Figure 3. Analysis of within-host dynamics of vaccine antigen alleles to identify immunologically relevant polymorphisms.

Circles represent time points when parasites are detected within infected individuals. “A” represents asymptomatic time points, and “S” represents symptomatic time points when individuals are treated (“Rx”). Different colored circles indicate different alleles at each polymorphic site. In this hypothetical example, at site 1, an allele change occurs both when the individual goes from being asymptomatic to symptomatic and when they have consecutive asymptomatic infections. However, at site 2, allele changes occur when the individual goes from being asymptomatic to symptomatic but not when they remain asymptomatic at consecutive time points. If consecutive infections from multiple individuals are compared, it can be determined whether there is an association between allele changes at certain positions and the development of clinical malaria.

Figure 4. Grouping MSP-1₁₉ haplotypes into “serotypes”.

In the top half of the figure, circles represent 14 MSP-1₁₉ haplotypes (based on six polymorphic sites), with circle area proportional to the prevalence of the haplotypes among infections in a Malian cohort. These haplotypes can be grouped into six putative “serotypes” (lower part of figure) based only on amino acids at positions 1691, 1700, and 1701. Amino acid changes at these three sites were associated with the development of clinical malaria in individuals in the cohort. FVO and 3D7 haplotypes and putative serotypes correspond to these two leading vaccine strains. Parasites with residues KNG, respectively, at these putatively important sites were observed in nearly 90% of infections, suggesting that MSP-1 corresponding to the FVO vaccine strain would have been the best initial choice for inclusion in a vaccine (26).

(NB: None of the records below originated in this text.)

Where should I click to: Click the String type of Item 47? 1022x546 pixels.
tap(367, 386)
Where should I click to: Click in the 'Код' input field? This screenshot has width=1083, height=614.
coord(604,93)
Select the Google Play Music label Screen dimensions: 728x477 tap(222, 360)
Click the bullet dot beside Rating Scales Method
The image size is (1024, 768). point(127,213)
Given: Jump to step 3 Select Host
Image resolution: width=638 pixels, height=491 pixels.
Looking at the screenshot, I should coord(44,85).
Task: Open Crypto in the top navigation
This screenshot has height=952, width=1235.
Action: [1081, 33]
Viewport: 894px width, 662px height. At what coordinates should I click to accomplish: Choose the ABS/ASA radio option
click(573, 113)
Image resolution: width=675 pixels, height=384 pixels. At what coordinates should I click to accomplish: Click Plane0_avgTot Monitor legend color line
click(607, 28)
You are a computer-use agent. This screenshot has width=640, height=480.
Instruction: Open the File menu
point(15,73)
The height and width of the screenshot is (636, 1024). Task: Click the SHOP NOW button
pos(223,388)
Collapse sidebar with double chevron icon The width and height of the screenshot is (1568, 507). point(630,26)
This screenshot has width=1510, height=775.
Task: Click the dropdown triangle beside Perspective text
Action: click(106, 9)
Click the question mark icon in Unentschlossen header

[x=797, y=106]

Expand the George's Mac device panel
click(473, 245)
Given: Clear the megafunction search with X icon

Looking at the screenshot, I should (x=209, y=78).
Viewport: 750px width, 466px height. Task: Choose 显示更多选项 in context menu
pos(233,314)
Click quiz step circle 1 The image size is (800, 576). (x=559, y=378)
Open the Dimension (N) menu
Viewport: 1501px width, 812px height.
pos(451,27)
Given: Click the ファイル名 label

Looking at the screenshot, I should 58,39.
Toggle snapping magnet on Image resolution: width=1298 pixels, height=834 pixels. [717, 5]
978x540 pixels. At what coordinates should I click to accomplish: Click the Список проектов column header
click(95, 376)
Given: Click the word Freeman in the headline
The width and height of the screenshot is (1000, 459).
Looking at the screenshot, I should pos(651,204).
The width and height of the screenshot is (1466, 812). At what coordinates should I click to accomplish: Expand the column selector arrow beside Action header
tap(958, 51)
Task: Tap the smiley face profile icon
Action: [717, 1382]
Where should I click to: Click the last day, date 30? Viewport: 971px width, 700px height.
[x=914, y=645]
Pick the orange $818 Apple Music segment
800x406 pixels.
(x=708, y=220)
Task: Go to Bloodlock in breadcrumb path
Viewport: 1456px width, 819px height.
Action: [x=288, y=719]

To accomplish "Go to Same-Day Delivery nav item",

Narrowing the focus on the most relevant diversity is even more important for an extremely polymorphic protein like AMA-1. Solving the crystal structure of AMA-1 has greatly aided this process (47), and a recent study exploited this development to map clusters of antigenic escape residues on the AMA-1 structure (57). Chimeric proteins were created and specific clusters of residues within each of the three domains (and subclusters of domain I) were switched from FVO type to 3D7 type (e.g. a chimera consisting of the FVO AMA-1 protein with a 3D7 sequence at domain I). The chimeras were then used to determine the inhibitory contribution of clusters of polymorphic residues, based on their ability to deplete strain-specific antibodies and reverse parasite growth inhibition. These allelic exchange experiments showed that a cluster of residues surrounding the hydrophobic pocket in domain I had the greatest effect on antigenic escape, with a cluster of polymorphisms in domain II also demonstrating a significant effect. The authors suggest that this information can be used to group malaria parasites into inhibitory groups based on whether or not they share amino acids in immunologically relevant regions of the protein, or that chimeric proteins themselves could be used as vaccine constructs that elicit an immune response that covers multiple parasite strains (57). Similar diversity-covering approaches are being undertaken by others (46).

Another group used a Bayesian clustering algorithm, originally designed to infer population structure using data from multiple, unlinked, neutral loci, to categorize AMA-1 sequences into groups of similar haplotypes (39). One hundred seven unique haplotypes were identified from among full-length AMA-1 sequences from 158 parasite isolates, of which 97 were from cloned parasites from different regions of the world and 61 were from three time points in Mali. Using the program STRUCTURE, the 107 haplotypes grouped into six haplotype groups. These groups were represented in all of the geographic regions sampled and at all time points. Antibodies isolated from rabbits vaccinated with recombinant AMA-1 based on the 3D7 sequence inhibited invasion by parasites from the same haplotype group significantly more than parasites from other haplotype groups, suggesting that this approach may define immunologically relevant groups (39).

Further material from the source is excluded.